HP has released a patch to fix a flaw in the HP OMEN driver.
As far as we know the flaw isn’t being actively exploited, but it’s worth applying the patch as soon as you can.
The flaw, the fix
The driver vulnerability, which is tracked as CVE-2021-3437, was found by Kasif Dekel, a senior security researcher at SentinelLabs.
If exploited, the vulnerability could allow a malicious threat actor to escalate privileges to kernel mode. This would enable the actor to perform tasks within affected systems, such as disabling security solutions, running malicious code in kernel mode, and elevating privileges of other users, and more. Exploiting this flaw could also allow the actor to trigger a denial-of-service (DoS) condition, which prevents traffic from going to the device.
HpPortIox64.sys, is used by the HP OMEN Gaming Hub (previously called HP OMEN Command Center), software that comes pre-installed in HP OMEN systems. Although this SYS file is created by HP, according to Dekel, it is actually “a partial copy of another problematic driver, WinRing0.sys, developed by OpenLibSys.”
HpPortIox64.sys essentially inherited the privilege kernel-mode problem from
“It’s worth mentioning that the impact of this vulnerability is platform dependent,” continues Dekel in the report, “It can potentially be used to attack device firmware or perform legacy PCI access by accessing ports 0xCF8/0xCFC. Some laptops may have embedded controllers which are reachable via IO port access.”

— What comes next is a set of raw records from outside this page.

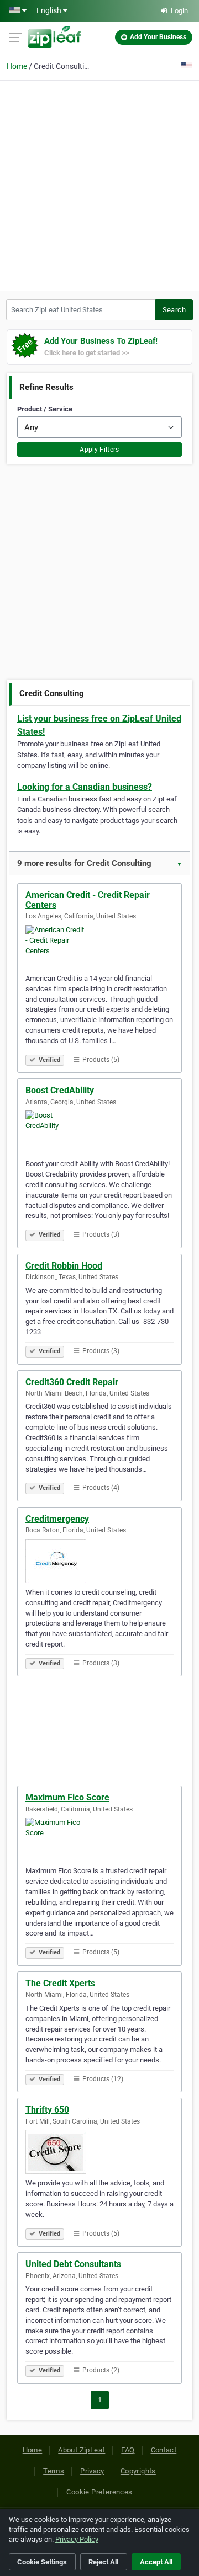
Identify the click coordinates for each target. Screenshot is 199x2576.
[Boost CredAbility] (99, 1132)
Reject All (103, 2562)
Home (17, 66)
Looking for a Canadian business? (84, 787)
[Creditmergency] (99, 1561)
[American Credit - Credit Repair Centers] (99, 947)
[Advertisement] (99, 184)
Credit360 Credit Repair (71, 1382)
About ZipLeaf (81, 2450)
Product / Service (44, 409)
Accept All (156, 2562)
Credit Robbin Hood (63, 1265)
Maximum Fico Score (67, 1797)
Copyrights (138, 2471)
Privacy (92, 2471)
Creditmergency (57, 1519)
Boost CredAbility (59, 1090)
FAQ (127, 2450)
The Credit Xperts (60, 1983)
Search (174, 310)
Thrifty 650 (47, 2109)
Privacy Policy (76, 2539)
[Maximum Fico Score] (99, 1840)
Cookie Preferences (99, 2492)
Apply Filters (99, 449)
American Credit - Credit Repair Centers (87, 900)
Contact (164, 2450)
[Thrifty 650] (99, 2152)
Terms (53, 2471)
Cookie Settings (42, 2562)
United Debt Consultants (73, 2264)
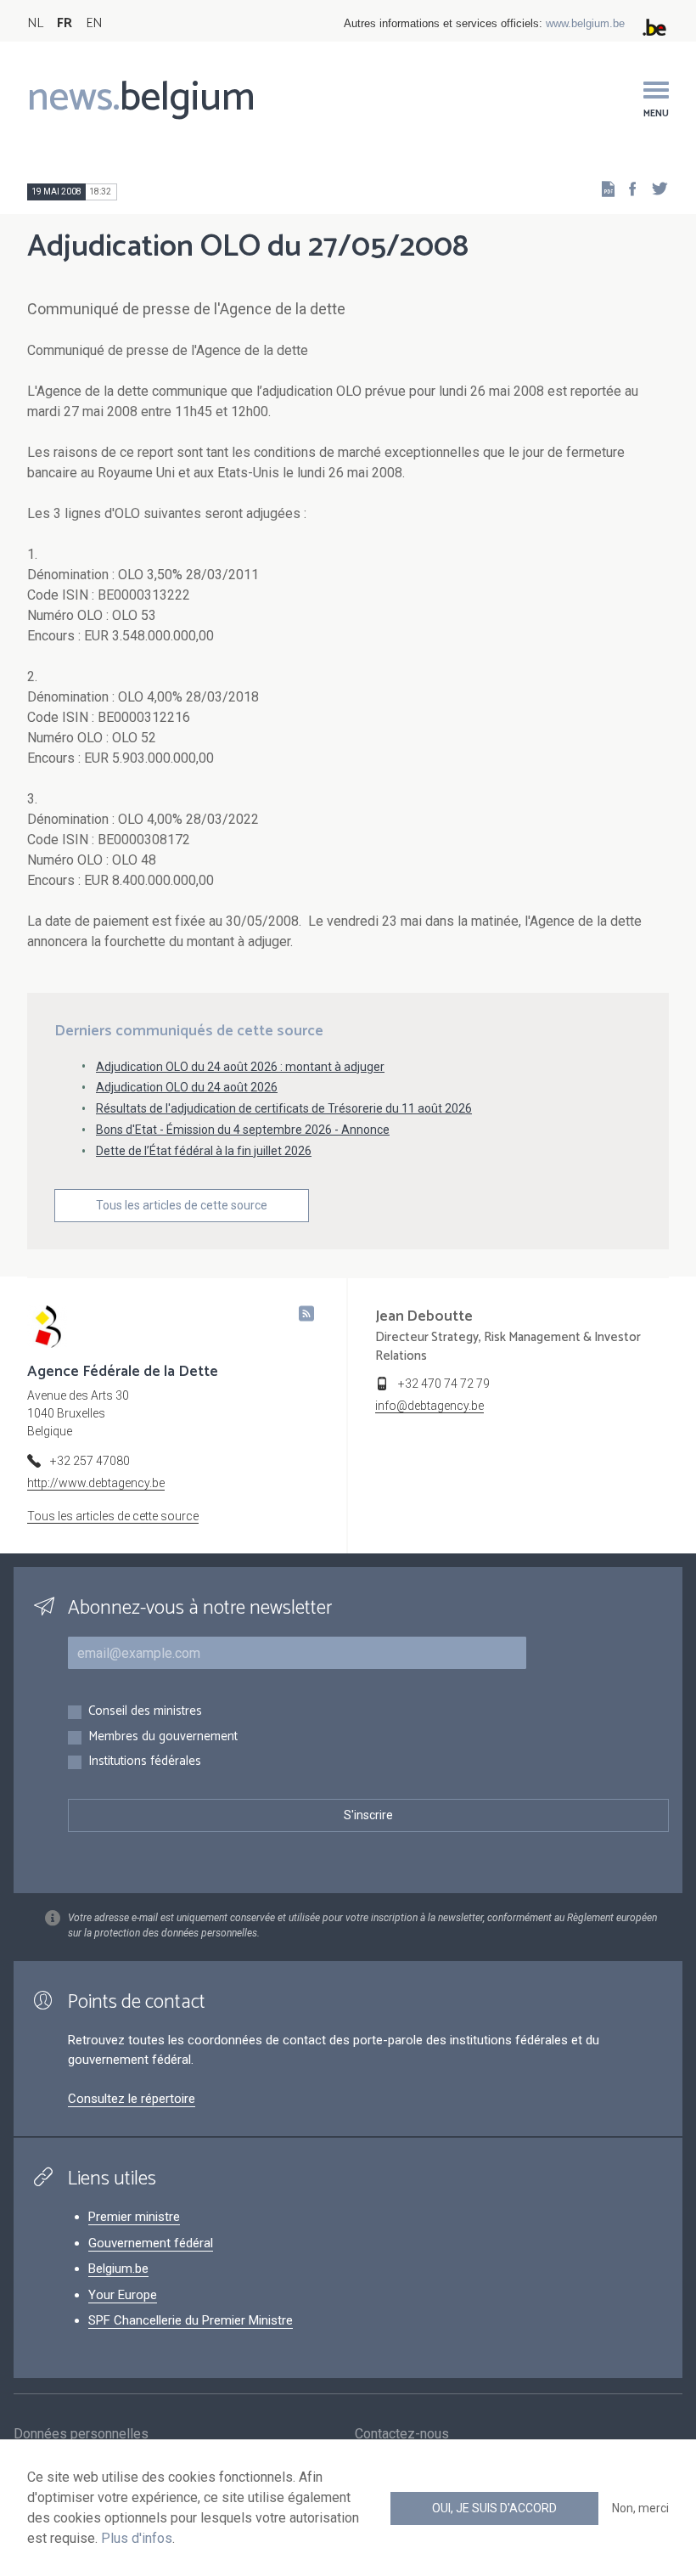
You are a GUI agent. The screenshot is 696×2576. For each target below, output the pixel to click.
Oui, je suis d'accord (494, 2508)
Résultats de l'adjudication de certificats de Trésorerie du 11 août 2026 (284, 1108)
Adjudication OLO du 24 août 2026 (187, 1087)
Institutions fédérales (144, 1762)
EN (94, 23)
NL (35, 23)
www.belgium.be (585, 23)
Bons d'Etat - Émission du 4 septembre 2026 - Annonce (243, 1129)
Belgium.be (118, 2268)
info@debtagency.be (429, 1405)
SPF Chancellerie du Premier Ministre (190, 2320)
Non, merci (640, 2508)
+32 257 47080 (90, 1461)
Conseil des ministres (145, 1712)
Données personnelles (81, 2434)
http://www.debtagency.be (96, 1483)
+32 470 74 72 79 (444, 1383)
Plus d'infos (136, 2538)
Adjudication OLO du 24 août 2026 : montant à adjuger (240, 1067)
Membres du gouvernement (163, 1737)
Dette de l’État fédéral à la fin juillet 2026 (204, 1151)
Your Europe (122, 2295)
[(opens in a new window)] (627, 188)
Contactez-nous (402, 2434)
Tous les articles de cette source (181, 1205)
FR (64, 23)
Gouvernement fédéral (150, 2243)
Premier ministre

The flawed HP driver accepts IOCTL (Input/Output Control) requests from non-privileged users, who aren’t subjected to access control rules. Because of this, such drivers can be abused, “by design.”
Road 96 and OMEN
Although we can’t say for sure if the driver problem will pose a threat to non-HP users should they agree to install the Hub, we do note another threat to consider. According to Chris Boyd, lead malware intelligence analyst for Malwarebytes, “Certain games offer additional skills or abilities in return for installing OMEN, such as the award-winning, Road 96. As a result, many people will have it on their system even if they have no intention of ever using it. Where updates aren’t taking place, this could be dangerous should an exploit arise in the wild.”